* **TASK INSTRUCTIONS**
Your copy should begin at the line containing "How do I perform: Click" and end at the last line of the records; transcribe those lines exactly and leave out every picture.
════════
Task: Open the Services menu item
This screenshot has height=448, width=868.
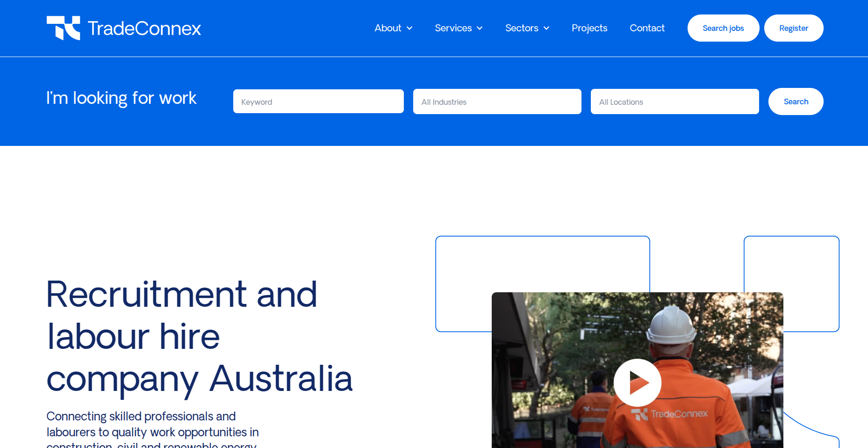Action: pos(453,28)
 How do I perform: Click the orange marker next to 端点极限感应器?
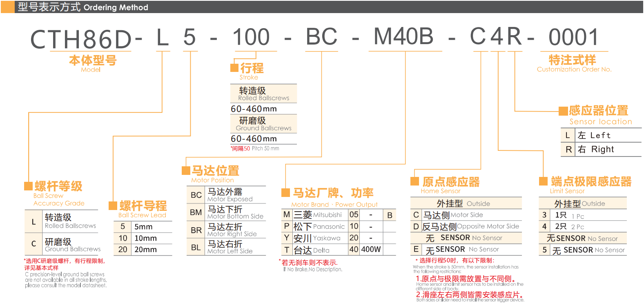pos(543,181)
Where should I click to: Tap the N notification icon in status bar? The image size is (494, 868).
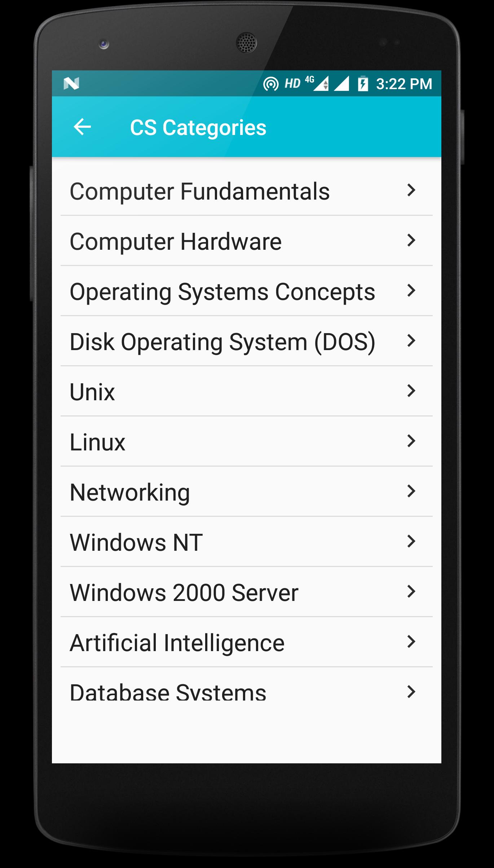[71, 84]
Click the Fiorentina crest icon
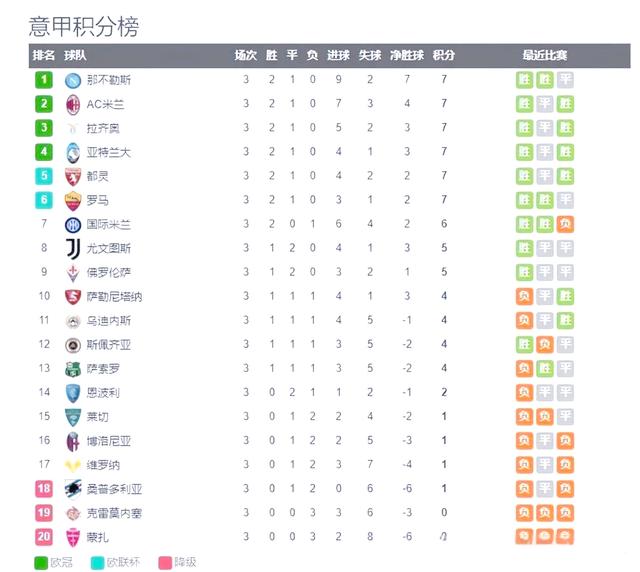Viewport: 640px width, 572px height. (x=73, y=272)
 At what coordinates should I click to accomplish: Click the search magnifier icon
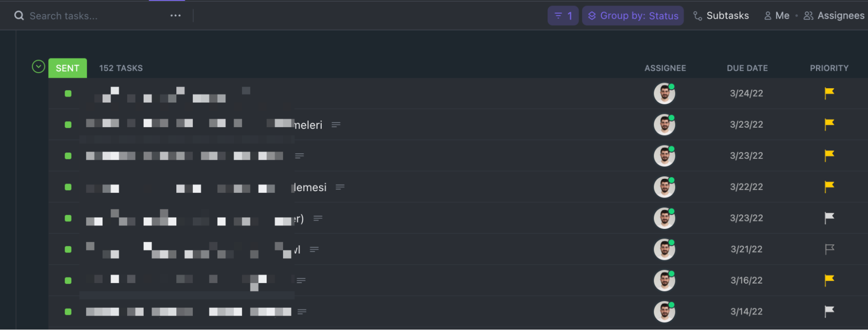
════════
* **RESULT FOR THIS EXERCISE**
 How do I perform: Click the orange marker next to 端点极限感应器?
pos(543,181)
Where should I click to: Tap the N notification icon in status bar? The image size is (494, 868).
[71, 84]
Click the Fiorentina crest icon
Viewport: 640px width, 572px height. (x=73, y=272)
 At what coordinates should I click to accomplish: Click the search magnifier icon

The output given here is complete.